Ainda que hajam discussões e pontos de vistas diversos para ambos os lados, no tocante a autorização ou não  pela via judicial, quando ao uso de drogas exclusivamente para fins medicinais e científicos, seguramente, só iremos ter um resultado justificável mediante uma Lei Federal, porém, a questão de utilização para fins medicinais tem sido muito mais fácil para o julgador no enfrentamento do caso concreto, pois, à luz do  princípio da dignidade da pessoa humana é possível resguardar melhor um bem juridicamente relevante, a vida.

◆ INFORMAÇÕES EXTRAÍDAS:
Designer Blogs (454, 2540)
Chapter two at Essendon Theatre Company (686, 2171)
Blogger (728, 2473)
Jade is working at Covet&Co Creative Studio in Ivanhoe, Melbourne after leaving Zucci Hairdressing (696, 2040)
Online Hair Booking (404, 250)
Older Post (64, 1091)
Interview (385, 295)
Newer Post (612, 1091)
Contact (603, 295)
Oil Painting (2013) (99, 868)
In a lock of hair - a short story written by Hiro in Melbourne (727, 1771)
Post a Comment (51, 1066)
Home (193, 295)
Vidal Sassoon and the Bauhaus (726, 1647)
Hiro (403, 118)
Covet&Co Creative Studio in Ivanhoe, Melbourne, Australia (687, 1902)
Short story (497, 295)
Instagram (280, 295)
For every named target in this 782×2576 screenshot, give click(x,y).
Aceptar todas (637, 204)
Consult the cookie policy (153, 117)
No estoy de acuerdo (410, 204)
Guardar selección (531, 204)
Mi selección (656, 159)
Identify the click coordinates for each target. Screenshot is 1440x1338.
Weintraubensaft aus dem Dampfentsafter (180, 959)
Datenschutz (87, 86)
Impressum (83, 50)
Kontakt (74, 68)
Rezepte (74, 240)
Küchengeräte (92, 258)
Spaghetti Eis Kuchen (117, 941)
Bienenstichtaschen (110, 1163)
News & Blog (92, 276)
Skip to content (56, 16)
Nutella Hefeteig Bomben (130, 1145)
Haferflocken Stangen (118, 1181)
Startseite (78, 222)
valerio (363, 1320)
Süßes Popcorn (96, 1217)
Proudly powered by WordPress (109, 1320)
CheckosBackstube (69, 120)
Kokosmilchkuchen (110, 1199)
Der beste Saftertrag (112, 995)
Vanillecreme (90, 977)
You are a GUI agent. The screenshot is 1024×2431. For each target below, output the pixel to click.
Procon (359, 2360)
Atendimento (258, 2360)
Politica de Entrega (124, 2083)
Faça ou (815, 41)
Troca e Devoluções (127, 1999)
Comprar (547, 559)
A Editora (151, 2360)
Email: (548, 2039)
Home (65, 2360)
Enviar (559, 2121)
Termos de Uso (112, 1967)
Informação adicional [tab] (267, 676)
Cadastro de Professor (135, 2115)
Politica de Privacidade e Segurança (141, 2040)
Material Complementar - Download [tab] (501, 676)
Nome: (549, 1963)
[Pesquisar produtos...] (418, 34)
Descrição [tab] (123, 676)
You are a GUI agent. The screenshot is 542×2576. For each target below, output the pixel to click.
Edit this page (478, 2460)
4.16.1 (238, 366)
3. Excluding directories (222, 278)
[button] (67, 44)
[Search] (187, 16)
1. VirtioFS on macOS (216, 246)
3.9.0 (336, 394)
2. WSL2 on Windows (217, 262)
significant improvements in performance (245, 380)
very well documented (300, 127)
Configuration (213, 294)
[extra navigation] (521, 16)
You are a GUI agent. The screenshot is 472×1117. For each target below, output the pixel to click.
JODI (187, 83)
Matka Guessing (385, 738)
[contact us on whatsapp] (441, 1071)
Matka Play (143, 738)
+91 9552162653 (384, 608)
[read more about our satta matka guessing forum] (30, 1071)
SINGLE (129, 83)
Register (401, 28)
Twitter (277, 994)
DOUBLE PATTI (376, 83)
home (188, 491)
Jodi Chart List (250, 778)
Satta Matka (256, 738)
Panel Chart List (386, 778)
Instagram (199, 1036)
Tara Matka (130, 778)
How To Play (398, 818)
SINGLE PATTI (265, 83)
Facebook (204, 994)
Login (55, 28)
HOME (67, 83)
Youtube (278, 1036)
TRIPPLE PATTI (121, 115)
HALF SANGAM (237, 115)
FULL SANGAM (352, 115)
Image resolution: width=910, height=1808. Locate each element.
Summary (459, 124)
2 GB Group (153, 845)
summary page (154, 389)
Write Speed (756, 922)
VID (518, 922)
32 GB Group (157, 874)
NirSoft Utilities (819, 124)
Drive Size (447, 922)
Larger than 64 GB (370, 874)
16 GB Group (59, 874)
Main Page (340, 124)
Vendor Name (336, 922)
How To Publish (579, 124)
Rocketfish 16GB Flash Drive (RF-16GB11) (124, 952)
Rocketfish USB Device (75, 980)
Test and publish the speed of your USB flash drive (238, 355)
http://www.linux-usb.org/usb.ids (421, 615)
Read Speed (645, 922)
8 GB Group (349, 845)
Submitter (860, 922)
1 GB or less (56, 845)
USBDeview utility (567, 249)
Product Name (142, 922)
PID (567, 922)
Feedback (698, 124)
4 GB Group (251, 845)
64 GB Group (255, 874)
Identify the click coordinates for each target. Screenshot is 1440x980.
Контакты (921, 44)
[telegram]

◆ TAREFA: Copie do trecho apresentado, sem mudar nada, a parte que começa nas palavras "Ainda que hajam" e vai até logo depois de "relevante, a vida.".

◆ SOLUÇÃO DA TAREFA:
Ainda que hajam discussões e pontos de vistas diversos para ambos os lados, no tocante a autorização ou não  pela via judicial, quando ao uso de drogas exclusivamente para fins medicinais e científicos, seguramente, só iremos ter um resultado justificável mediante uma Lei Federal, porém, a questão de utilização para fins medicinais tem sido muito mais fácil para o julgador no enfrentamento do caso concreto, pois, à luz do  princípio da dignidade da pessoa humana é possível resguardar melhor um bem juridicamente relevante, a vida.